======== ENTRIES SUPPLIED ========

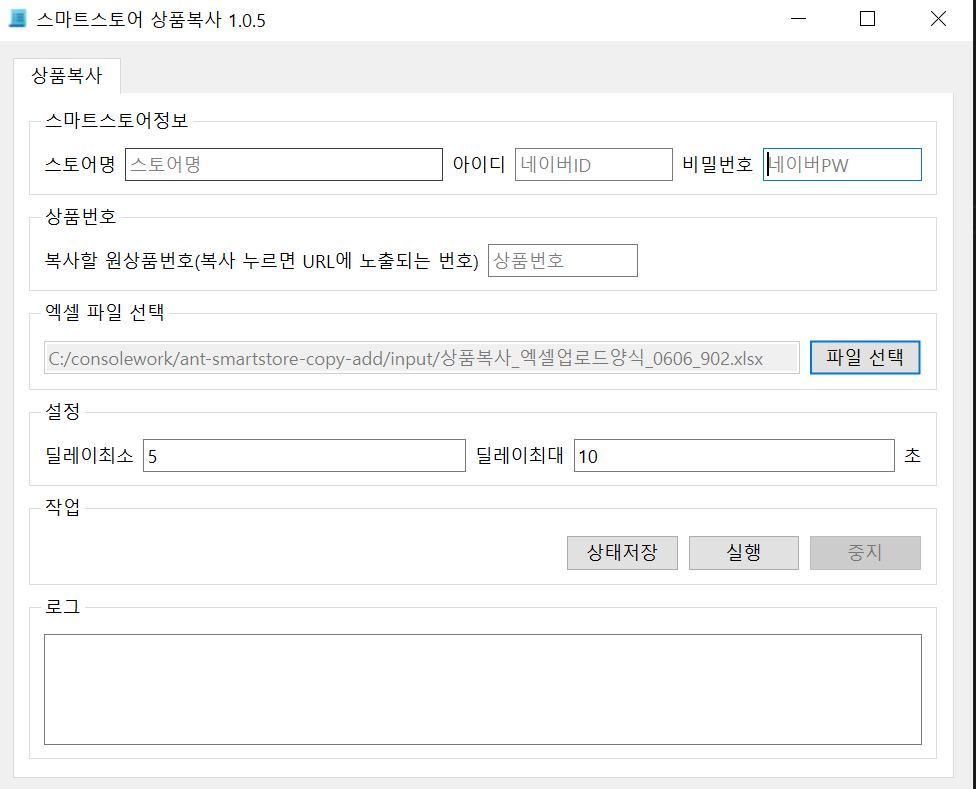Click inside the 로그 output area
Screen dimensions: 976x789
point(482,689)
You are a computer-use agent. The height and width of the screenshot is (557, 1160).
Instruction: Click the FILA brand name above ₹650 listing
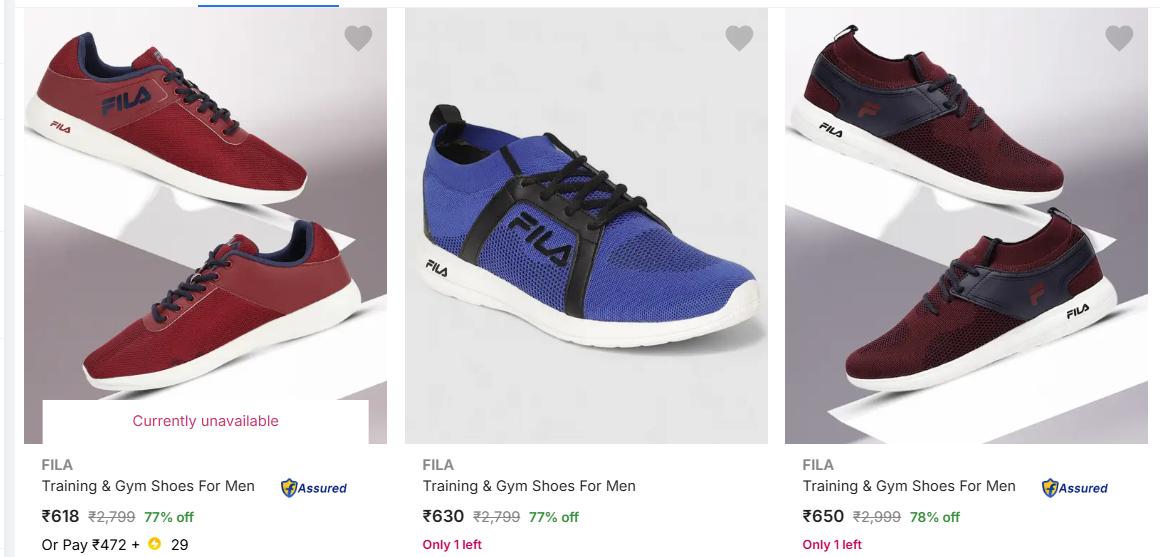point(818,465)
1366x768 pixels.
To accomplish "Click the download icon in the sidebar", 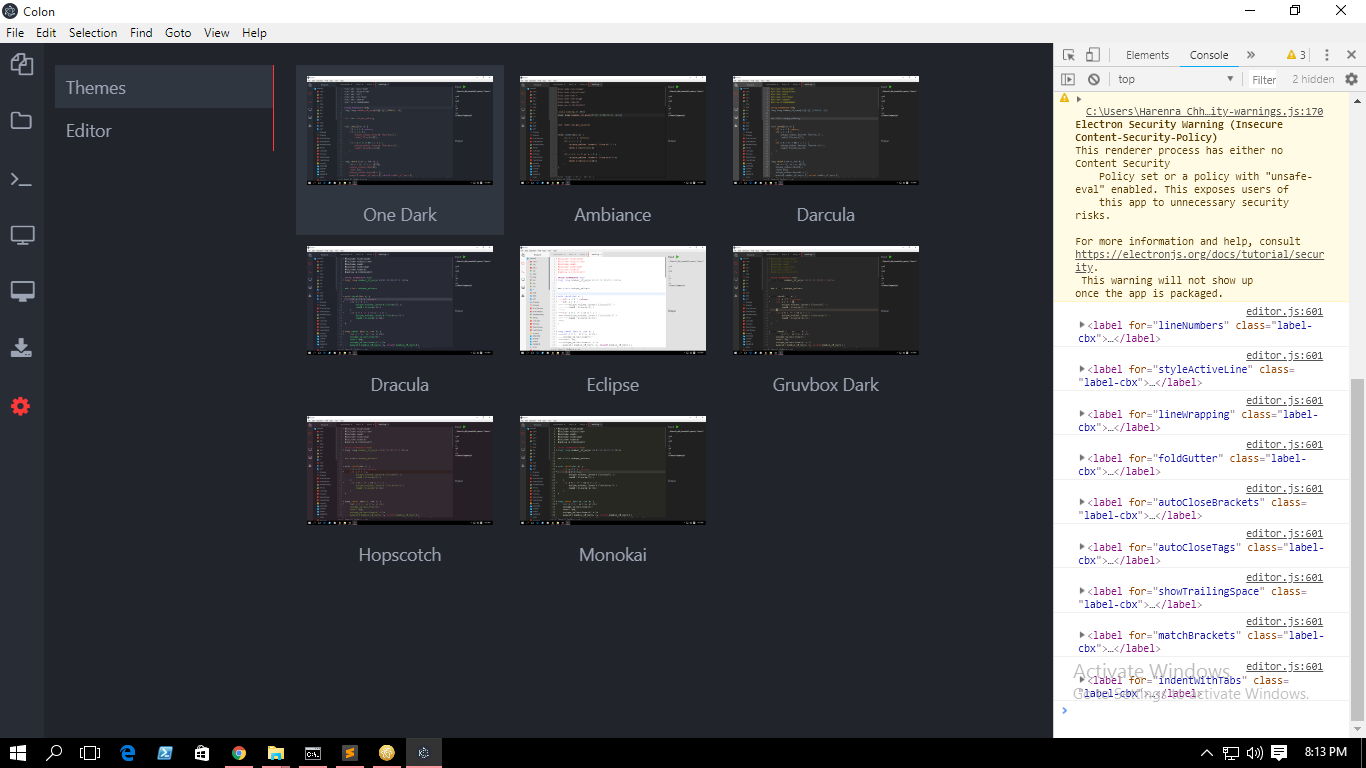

========

WORK REQUEST
Write out the line that contains "1366x768 pixels." and every line after it to the end of the data, exactly as they stand. Omit the pictures.

PROBLEM SOLUTION
1366x768 pixels.
To accomplish "Click the download icon in the sidebar", 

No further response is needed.